What kind of authentication system does your university uses to allow connectivity to it's lan resources?
And also depends on the kind of access level and confidentiality and availability of those files. 
Hosting a simple ftp server inside the network and granting user accounts for it is a basic method and easy to implement.

However in any case if your campus is utilizing the active directory authentication system then it may help in setting up a highly secure and accessible file sharing along with tons of feature.

Need to understand the existing infrastructure involved to suggest any changes.
#Number of users accessing the share.
#Type of access to the content. Are you trying to create a virtual library of contents ?
#How is the content going to be accessed ? Through personal computers or College machines ?
#Who is going to administer and distribute the access/permissions to content ?
#Budget ?
#How will your users like to access the share ? Over the web ? Windows Explorer ? fTP clients ? Etc...
#Type of contents and who will modify them ? Is everyone going to modify them or they only need read access and the modification access will be restricted to few users only ?


----------



## mohityadavx (Nov 17, 2015)

The university's wireless internet is protected using WPA2 Enterprise framework with AES encryption. They have also put in place a firewall by Fortinet in place. I was thinking of asking them  to allow P2P traffic but then they are skeptic that most of the folks would then leech network for torrents. Also, they were of the opinion, that even a local P2P network for file sharing would affect internet network. 

So here it is:-
#Number of users accessing the share. - ~2500
#Type of access to the content. Are you trying to create a virtual library of contents ? - Yes, the content primarily would be video files and documents (PDF/DOC)
#How is the content going to be accessed ? Through personal computers or College machines ? - Personal Computers
#Who is going to administer and distribute the access/permissions to content ? - We would prefer that its not regulated by administration as they don't want any more headache so yes students, something decentralized like these P2P sharing options would be great.
#Budget ? - I have no idea, but the lesser the money involved, more likely will be willing to implement it.
#How will your users like to access the share ? Over the web ? Windows Explorer ? fTP clients ? Etc... - No Preference but considering that the university primarily does not offer any science/engineering courses, something that is not complicated would be preferable, as most of the folks including me have very limited know how of technology. 
#Type of contents and who will modify them ? Is everyone going to modify them or they only need read access and the modification access will be restricted to few users only ? - Best option would be if each contributor has access to modify his content and other can merely access/download the content. If it is not possible, some of the student representatives will be more than willing to work like moderators. 

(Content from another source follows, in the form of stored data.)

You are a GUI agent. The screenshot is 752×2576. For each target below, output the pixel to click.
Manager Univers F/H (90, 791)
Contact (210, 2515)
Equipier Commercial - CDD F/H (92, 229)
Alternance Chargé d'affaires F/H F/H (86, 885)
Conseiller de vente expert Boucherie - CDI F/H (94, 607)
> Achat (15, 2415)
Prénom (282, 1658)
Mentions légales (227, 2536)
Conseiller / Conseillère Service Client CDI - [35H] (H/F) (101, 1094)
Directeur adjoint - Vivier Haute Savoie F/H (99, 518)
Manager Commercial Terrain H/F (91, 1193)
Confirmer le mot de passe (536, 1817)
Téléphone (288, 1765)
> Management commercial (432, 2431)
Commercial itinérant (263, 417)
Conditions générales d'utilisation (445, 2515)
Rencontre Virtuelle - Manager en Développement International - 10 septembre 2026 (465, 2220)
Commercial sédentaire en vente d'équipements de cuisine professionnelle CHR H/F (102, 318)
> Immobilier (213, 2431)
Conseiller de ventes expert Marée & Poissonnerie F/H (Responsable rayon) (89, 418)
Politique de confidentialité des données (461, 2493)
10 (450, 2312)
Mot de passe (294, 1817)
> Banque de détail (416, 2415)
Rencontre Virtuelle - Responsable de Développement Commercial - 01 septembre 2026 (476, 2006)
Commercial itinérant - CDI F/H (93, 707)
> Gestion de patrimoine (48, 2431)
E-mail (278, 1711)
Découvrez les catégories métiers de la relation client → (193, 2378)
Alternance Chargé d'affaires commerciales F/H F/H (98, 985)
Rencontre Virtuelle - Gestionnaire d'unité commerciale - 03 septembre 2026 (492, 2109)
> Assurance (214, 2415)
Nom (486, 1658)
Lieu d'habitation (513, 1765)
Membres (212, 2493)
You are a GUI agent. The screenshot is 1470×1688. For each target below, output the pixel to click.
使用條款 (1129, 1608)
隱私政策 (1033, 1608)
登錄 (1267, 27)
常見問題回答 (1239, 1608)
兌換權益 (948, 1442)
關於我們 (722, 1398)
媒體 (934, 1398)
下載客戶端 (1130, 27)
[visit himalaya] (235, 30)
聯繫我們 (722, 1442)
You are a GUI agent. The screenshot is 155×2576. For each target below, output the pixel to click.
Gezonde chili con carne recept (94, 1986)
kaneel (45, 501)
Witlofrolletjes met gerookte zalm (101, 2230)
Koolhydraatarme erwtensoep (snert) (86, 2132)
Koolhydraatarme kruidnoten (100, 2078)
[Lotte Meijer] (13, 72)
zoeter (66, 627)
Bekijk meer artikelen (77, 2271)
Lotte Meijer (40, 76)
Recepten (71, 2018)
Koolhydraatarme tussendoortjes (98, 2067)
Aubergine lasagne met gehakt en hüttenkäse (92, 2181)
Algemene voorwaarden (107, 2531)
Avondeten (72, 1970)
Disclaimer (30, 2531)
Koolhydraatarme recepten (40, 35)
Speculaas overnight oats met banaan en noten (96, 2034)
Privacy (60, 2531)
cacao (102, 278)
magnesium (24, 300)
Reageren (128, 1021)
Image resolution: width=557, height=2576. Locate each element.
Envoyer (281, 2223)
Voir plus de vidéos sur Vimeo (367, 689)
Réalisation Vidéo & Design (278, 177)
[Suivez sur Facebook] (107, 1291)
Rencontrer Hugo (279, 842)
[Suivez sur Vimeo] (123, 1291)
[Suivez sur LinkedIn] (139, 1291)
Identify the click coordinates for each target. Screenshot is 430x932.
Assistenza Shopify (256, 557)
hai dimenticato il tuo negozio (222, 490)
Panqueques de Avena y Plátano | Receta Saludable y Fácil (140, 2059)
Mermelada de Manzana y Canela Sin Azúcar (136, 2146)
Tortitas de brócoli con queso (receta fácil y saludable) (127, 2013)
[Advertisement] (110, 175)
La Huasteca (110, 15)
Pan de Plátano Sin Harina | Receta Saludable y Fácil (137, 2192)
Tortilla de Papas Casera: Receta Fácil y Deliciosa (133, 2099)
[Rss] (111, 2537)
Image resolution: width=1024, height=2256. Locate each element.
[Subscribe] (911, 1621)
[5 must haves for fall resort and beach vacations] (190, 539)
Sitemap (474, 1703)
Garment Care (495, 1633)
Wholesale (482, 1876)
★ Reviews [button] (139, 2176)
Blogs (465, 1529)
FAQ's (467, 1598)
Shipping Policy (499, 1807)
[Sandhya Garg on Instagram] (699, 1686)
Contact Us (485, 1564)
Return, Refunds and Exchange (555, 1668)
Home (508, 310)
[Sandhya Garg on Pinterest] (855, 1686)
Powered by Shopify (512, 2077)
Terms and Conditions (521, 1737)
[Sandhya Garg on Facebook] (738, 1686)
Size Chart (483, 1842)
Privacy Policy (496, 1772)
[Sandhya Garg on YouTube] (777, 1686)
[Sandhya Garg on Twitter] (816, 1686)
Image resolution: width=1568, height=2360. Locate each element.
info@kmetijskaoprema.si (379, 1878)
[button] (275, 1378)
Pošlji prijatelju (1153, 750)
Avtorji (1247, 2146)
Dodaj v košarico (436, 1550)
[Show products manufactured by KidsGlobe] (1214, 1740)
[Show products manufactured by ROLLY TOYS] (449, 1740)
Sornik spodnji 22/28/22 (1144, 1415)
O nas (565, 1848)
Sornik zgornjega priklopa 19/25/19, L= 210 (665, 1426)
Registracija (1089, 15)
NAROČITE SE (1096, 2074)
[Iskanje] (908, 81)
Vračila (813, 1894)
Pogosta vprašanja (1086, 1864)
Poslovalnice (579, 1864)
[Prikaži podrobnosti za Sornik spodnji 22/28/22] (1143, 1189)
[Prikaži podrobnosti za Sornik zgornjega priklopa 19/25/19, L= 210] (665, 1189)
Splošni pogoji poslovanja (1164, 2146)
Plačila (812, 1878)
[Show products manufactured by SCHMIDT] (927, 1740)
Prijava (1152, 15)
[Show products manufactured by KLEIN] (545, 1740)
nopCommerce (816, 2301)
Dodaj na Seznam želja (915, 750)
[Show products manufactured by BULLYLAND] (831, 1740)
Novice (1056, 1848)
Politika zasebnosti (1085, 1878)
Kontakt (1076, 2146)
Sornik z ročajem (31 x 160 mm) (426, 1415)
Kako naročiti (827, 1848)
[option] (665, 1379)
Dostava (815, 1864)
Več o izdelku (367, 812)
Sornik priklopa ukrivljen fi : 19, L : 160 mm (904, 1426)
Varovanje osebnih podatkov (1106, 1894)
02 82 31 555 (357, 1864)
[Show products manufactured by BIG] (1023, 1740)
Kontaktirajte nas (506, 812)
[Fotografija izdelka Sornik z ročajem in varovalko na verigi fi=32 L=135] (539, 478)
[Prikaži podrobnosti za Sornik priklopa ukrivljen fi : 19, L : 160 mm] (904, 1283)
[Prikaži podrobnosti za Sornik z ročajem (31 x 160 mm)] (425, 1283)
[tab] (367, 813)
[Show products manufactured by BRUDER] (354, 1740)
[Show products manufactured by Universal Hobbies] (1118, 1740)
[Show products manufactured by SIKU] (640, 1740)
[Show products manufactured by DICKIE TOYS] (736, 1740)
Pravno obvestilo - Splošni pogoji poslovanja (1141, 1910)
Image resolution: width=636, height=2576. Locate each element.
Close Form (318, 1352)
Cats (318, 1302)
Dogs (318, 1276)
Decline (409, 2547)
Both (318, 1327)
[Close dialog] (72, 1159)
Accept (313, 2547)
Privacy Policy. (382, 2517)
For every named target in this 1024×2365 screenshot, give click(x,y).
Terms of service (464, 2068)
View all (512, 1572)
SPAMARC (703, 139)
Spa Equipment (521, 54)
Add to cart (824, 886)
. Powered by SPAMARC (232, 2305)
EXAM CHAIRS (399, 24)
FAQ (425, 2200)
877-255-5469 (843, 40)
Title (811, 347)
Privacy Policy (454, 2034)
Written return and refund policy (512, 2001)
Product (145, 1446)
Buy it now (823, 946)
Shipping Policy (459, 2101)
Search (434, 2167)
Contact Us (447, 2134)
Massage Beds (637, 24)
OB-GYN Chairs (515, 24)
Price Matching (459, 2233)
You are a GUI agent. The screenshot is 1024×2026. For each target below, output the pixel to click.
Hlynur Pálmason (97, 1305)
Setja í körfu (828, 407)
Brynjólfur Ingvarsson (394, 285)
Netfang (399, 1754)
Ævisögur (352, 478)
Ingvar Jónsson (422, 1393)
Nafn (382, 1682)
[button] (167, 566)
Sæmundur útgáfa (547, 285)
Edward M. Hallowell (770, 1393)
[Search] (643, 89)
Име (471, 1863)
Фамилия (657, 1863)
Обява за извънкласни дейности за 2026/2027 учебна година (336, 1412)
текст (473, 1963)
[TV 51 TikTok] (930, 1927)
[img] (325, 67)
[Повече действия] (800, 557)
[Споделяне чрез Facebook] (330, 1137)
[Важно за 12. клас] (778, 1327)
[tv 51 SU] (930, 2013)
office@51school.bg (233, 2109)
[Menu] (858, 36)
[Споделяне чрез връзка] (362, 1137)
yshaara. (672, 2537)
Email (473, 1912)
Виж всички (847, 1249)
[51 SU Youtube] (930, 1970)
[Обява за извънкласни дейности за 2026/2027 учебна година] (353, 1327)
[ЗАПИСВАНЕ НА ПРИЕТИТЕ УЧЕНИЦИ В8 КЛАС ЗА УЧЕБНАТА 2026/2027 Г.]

Thanks a lot for replying!


----------



## Hrishi (Nov 17, 2015)

To ensure that whatever content the community has to offer is available 24x7 , you will need a dedicated machine in place for data availability. This is difficult to implement if you go for a P2P profile of file sharing.
You might want to look into the Windows File Sharing System using SMB running on one or few particular hosts which are connected to the Network using high speed Ethernet connections and running 24x7. Someone needs to be monitoring these machines as they will function as your file severs running in the network all the time.
This has a lot of options and features to offer but comes at a considerable price tag. If your university wants to offer the file sharing at their expenses , then this might be a good option to consider. This a similar kind of set-up large corporates and university use for sharing their commonly used contents.

- - - Updated - - -

If it's just within the users itself then some simple application like *D-LAN/LanShark* might be very helpful. There are tons of applications like this for LAN file sharing. This is not exactly a P2P.
Just needs to be installed on every host who would like to participate in sharing or reading the contents.

For people who need to read the content they just need to launch the application and it will display the network resources shared by other users using this application. 
If they need to share the content on their own PC , they will need to configure it at their own machine with read/only or modify access. 
This however , will cause problems when the person sharing the content turns off his machine. The data will not be available to anyone else in the network as it's residing on this machine.

- - - Updated - - -

##############################################################################

It's also possible to use Lan Sharing through .torrents.Only difference is that you need to dedicate a machine for this purpose which will function as a tracker in the local area network. This machine needs to have a static IP set for it and should ideally be connected through Ethernet.
A web portal can be designed similar to pir***ba which will allow users to upload and download torrents and keep track of existing ones. This portal should ideally be hosted on the tracker machine itself for efficiency.  Also whenever someone is going to create a new torrent they just need to add the local tracker in the torrent.

The big deal with this is that whether your university will allow such p2p in first place ? This needs the firewall to be re-configured and allow certain kind of traffic involved. There are several protocols that might be used to set-up a solid p2p network.
And the traffic utilization will fluctuate a lot based on the leeching and seeding.


----------



## mohityadavx (Nov 17, 2015)

Hey,

Thanks a lot for listing out all the possible alternatives. I think we would go for the second option (LANSHARK, D-LAN etc) as it requires minimal administrative assistance, at max I think we will need to get some ports unblocked but that should not be problematic.
The only concern that is suppose if I put up a file on cloud say Google Drive and give link to everybody to download it, using uni's wireless LAN called 'ABC'. Is this the same as getting a file using any of these software (D-LAN/LANSHARK) from someone connected to network 'ABC' with regard to load on network and bandwidth consumption. I ask this because our accounts are restricted on basis of consumption of data (2 GB per day).

EDIT 
So just tried both LANShark and D-LAN. D-LAN didnt work will ask them to unblock those ports, and enable UDP multicast (whatever that may mean). LANShark is working but its terribly slow, its infinitely faster to just download a file from the internet, any idea why this is happening.


----------



## Faun (Nov 17, 2015)

Hrishi said:


> A web portal can be designed similar to *pir***ba *which will allow users to upload and download torrents and keep track of existing ones. This portal should ideally be hosted on the tracker machine itself for efficiency.  Also whenever someone is going to create a new torrent they just need to add the local tracker in the torrent.



What is pi***ba ?


----------



## mohityadavx (Nov 17, 2015)

^Mate cut him slack, its just a typo, I am pretty confident that you know what it means but anyways I will just write down what apparently seems to be unmentionable on the forum, 'Piratebay'.


----------